__Given passage__:
Nevertheless, in the Whiteman’s land, a worker is limited to about three paid days when you lose your parents, children or partner. It does not even cover your siblings. After three days, you have to be back at work. In the unlikely event of requiring a few more days, and if you are lucky to be granted the requested days, they will be unpaid. Again, you have to earn your wages or salary by actively working your contracted number of hours per day. You cannot laze away at work.
To calm the negative public perception about the President allegedly hypocritically picking and choosing who should go on their accumulated paid holiday and who should not, whereas it is an ongoing practice in Ghana for people to accumulate their leave for their own undisclosed reasons, the authority must come out with a law to clarify the situation as I have suggested and will officially be writing to the three authorities mentioned above. That is the only way to stop the dirty politicking about, and politicisation of, Auditor-General Domelove’s leave directive.
What documents was he going to his office to collect only to find the locks on his office replaced? Are they his personal, or official, documents? What does he need official documents for when he is on leave? If they are his personal documents, he can be escorted to retrieve them.
He must bear in mind that he is on leave but not sacked so why the problems he is causing to woo the public to his side by being seen as the most incorruptible person in Ghana with wherewithal to fight the alleged NPP government corruption?
Ghanaians, please let us be critical thinkers, giving issues thoughtful analyses before reacting without being emotional. Many people see Mr Domelevo as the saint but could there not be other saints in Ghana? What happens if tomorrow he is no more, taken away by God as it is appointed unto man to die one day, will the office of the Auditor-General cease to function?
Anyway, necessity is the mother of invention. Planning to write to the mentioned authorities to address the leave issue is the culmination of the necessity I have come to be faced with.
Kwame and Paa, thank you for alerting me to the possible corruptions that go on within the Ghana public service as perpetrated by the managers or big bosses. All their malpractices come about as a result of their failure to go on leave. However, their unwillingness to go on leave will end by the action to be taken by Rockson Adofo, the son of Kumawu/Asiampa soil.
The writer loves giving suggestions and sharing views with his public readers. Until I officially convey my views on the accumulated paid holiday leave to the authorities as aforementioned, I entreat the authorities to have a look at this publication as giving them a heads-up.

__Exercise requirements__:
1. Please say whether each statement below agrees with the commentary on the Auditor-General's leave, answering yes or no and quoting the deciding words: (a) In the Whiteman's land, paid bereavement days cover the death of a sibling. (b) Any extra days granted after the first three are unpaid. (c) The writer has already written officially to the three authorities.
2. In the commentary on the Auditor-General's leave, who will take the action that ends the big bosses' unwillingness to go on leave?

__Dataset extract__:
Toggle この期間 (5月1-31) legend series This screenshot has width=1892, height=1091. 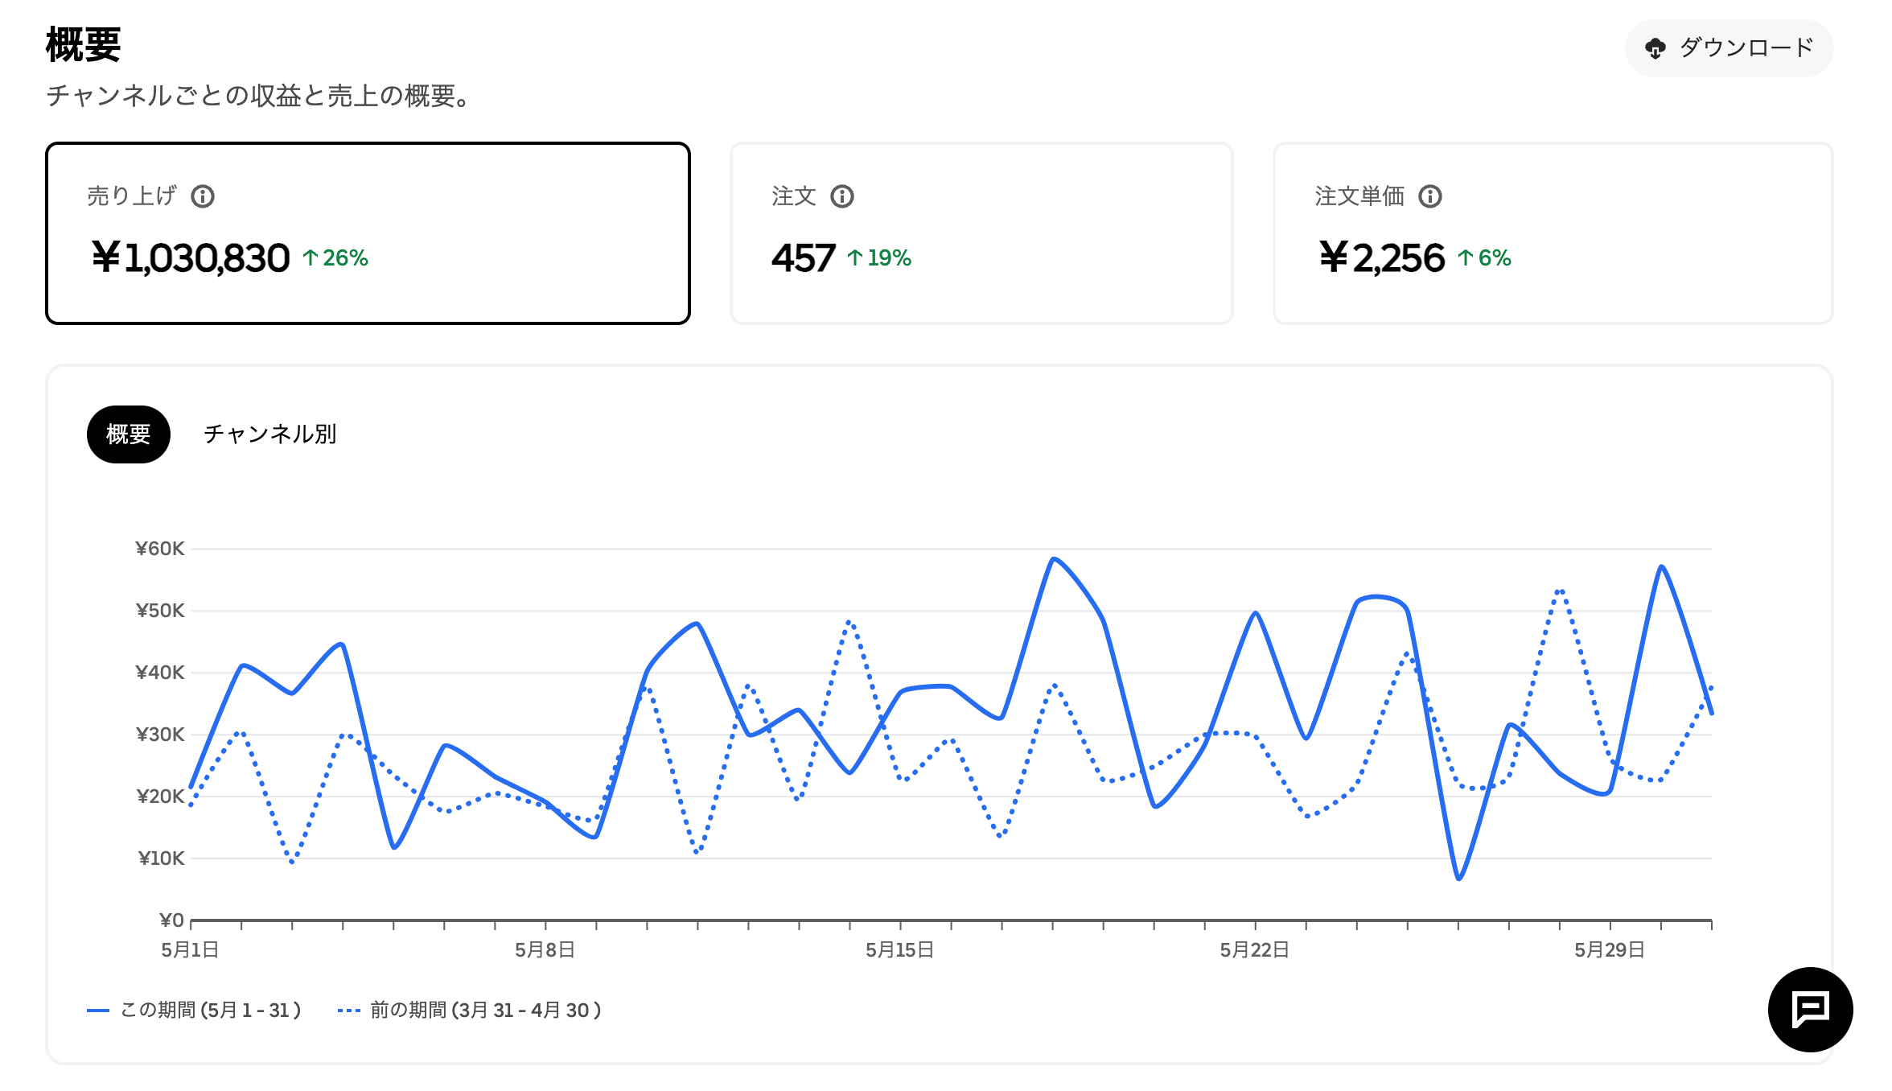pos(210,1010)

--

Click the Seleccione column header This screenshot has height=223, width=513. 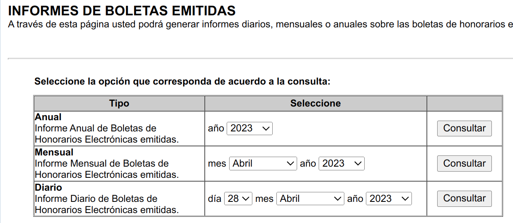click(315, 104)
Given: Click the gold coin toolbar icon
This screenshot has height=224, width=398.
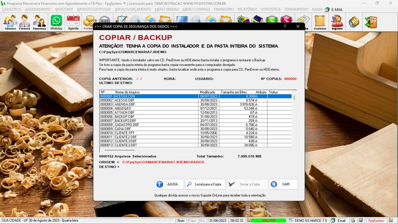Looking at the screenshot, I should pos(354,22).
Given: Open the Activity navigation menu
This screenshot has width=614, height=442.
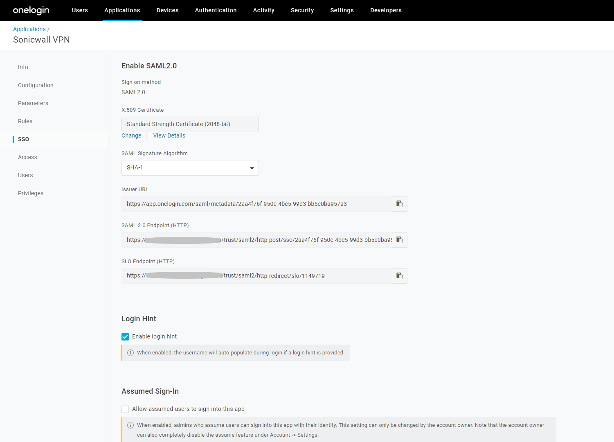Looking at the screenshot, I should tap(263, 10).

__Answers per task__:
1.
(a) No: "It does not even cover your siblings."
(b) Yes: "they will be unpaid."
(c) No: "will officially be writing to the three authorities mentioned above"

2. Rockson Adofo, the son of Kumawu/Asiampa soil.